Task brief: Output as a JSON list of strings, one per line and skipping blank lines, the lines from the line with "Where should I click to: Enable" up to and including the line with "Action: (611, 663)".

Extracted material:
_ _ _
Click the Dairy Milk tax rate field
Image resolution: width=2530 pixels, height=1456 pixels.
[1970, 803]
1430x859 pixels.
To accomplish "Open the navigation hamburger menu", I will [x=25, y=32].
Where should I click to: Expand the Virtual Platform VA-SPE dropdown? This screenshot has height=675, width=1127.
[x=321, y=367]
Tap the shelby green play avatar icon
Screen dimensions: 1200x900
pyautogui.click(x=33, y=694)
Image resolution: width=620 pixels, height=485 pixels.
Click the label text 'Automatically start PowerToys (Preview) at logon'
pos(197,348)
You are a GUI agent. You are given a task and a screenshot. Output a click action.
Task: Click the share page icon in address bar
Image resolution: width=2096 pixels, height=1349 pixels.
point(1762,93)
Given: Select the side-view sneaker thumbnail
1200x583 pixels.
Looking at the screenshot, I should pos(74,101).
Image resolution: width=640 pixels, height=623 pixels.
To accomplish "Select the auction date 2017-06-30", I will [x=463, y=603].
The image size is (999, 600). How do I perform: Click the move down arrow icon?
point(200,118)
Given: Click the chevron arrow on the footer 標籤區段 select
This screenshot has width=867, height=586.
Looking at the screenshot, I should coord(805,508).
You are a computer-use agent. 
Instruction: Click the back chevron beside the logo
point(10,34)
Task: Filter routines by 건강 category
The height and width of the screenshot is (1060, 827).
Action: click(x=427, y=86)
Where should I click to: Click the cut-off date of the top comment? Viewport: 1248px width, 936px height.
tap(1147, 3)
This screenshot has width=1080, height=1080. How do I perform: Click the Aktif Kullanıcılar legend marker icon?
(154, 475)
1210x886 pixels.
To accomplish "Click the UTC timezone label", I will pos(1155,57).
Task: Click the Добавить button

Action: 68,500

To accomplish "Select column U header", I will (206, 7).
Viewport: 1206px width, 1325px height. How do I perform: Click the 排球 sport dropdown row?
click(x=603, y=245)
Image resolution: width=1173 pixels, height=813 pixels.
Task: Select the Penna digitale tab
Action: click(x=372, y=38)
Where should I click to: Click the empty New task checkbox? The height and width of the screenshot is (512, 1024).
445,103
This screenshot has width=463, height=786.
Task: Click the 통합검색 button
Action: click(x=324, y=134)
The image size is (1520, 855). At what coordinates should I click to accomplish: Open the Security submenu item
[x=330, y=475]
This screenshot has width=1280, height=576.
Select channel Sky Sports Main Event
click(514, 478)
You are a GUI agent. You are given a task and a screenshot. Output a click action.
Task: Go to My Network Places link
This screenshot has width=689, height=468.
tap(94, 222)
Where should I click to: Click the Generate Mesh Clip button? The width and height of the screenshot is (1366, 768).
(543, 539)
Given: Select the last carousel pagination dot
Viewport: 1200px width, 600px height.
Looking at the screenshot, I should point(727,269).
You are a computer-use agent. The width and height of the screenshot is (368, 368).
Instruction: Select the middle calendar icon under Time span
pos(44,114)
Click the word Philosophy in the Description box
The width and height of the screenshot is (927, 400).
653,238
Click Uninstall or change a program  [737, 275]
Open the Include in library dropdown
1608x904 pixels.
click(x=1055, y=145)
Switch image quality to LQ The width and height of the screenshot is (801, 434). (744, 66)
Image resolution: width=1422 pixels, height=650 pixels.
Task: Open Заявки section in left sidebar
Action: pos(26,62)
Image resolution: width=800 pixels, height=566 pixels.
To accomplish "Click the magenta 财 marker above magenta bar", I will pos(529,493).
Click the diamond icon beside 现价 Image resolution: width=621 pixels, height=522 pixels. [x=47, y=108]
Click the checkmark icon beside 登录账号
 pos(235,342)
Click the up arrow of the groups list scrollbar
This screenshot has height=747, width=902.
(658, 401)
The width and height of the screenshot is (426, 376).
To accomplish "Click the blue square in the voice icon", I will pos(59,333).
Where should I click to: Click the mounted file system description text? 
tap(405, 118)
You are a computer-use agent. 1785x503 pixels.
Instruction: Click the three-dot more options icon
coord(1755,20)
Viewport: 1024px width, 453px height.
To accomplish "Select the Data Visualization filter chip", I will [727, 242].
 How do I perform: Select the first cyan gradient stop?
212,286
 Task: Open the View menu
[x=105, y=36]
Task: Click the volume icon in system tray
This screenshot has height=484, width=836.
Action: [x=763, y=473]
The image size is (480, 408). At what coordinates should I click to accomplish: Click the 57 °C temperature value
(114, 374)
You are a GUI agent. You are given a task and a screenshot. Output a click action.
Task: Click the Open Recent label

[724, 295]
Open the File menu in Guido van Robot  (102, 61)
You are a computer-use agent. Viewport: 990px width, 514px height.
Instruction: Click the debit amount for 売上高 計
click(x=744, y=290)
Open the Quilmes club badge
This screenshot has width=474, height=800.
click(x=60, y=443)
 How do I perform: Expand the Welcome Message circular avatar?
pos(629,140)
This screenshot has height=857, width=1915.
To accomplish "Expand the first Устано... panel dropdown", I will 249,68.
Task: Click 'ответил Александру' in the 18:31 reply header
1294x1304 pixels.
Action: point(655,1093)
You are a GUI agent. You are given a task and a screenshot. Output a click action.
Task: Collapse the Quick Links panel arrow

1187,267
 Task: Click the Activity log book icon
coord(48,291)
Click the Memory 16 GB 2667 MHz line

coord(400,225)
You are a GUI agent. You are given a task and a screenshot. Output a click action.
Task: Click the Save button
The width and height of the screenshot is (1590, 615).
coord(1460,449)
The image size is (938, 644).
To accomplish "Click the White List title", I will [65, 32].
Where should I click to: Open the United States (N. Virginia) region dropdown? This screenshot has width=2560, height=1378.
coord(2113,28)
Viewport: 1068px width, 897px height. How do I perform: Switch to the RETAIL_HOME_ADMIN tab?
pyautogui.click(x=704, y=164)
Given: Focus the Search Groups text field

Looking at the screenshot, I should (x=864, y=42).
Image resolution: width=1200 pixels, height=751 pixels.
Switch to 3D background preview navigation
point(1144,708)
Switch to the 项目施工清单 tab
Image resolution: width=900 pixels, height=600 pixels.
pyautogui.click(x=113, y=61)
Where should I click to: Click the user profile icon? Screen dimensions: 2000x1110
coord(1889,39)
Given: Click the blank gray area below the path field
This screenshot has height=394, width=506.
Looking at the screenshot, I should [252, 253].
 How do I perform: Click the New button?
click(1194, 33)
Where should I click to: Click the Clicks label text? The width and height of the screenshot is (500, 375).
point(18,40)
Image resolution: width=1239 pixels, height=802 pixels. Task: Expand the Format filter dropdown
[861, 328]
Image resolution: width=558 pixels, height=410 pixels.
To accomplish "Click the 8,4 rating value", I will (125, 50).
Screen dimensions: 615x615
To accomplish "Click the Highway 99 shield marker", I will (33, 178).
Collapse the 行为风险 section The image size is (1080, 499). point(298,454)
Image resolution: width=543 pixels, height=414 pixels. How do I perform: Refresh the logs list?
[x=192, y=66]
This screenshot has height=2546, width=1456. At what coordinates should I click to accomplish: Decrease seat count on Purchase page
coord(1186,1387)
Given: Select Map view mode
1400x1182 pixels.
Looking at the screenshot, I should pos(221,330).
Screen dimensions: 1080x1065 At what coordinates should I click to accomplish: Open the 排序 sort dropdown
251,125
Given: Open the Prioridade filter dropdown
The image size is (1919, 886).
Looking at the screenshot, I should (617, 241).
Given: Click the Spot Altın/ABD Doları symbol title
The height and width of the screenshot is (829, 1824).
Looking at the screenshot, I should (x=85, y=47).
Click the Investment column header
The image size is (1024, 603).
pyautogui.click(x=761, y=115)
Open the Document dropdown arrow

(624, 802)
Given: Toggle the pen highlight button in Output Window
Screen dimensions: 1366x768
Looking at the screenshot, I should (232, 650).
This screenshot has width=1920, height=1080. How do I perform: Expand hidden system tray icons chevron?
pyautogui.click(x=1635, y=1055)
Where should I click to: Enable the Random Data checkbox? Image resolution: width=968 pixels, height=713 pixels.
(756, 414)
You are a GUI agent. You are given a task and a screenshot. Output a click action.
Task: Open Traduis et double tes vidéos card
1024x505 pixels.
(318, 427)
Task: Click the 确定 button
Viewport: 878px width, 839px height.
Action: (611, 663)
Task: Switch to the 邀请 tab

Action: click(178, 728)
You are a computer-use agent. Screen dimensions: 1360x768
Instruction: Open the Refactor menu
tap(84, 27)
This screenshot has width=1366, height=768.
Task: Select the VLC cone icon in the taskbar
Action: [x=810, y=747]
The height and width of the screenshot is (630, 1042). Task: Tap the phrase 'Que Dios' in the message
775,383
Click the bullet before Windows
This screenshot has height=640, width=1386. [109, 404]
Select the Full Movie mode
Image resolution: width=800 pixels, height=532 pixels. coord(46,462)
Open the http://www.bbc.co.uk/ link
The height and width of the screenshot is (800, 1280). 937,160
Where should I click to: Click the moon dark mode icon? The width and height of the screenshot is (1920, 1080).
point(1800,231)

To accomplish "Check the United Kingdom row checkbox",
_ _ _
Complete answer:
[
  "Where should I click to: Enable the Random Data checkbox? Image resolution: width=968 pixels, height=713 pixels.",
  "(756, 414)",
  "You are a GUI agent. You are given a task and a screenshot. Output a click action.",
  "Task: Open Traduis et double tes vidéos card",
  "1024x505 pixels.",
  "(318, 427)",
  "Task: Click the 确定 button",
  "Viewport: 878px width, 839px height.",
  "Action: (611, 663)"
]